> Given task
Print the lines between the line holding "Screen dimensions: 1206x731" and the line holding "Open the guests", inclusive, reproducing each one without change.

----------

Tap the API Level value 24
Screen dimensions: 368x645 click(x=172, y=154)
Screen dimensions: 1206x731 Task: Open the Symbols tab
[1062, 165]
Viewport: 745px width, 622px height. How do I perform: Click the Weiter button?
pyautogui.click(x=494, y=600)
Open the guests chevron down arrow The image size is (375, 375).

----------

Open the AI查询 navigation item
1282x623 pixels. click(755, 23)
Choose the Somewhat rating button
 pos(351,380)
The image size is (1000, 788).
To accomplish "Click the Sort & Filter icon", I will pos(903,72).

----------

> Response below
Screen dimensions: 1206x731 Task: Open the Symbols tab
[1062, 165]
Viewport: 745px width, 622px height. How do I perform: Click the Weiter button?
pyautogui.click(x=494, y=600)
Open the guests chevron down arrow The image size is (375, 375).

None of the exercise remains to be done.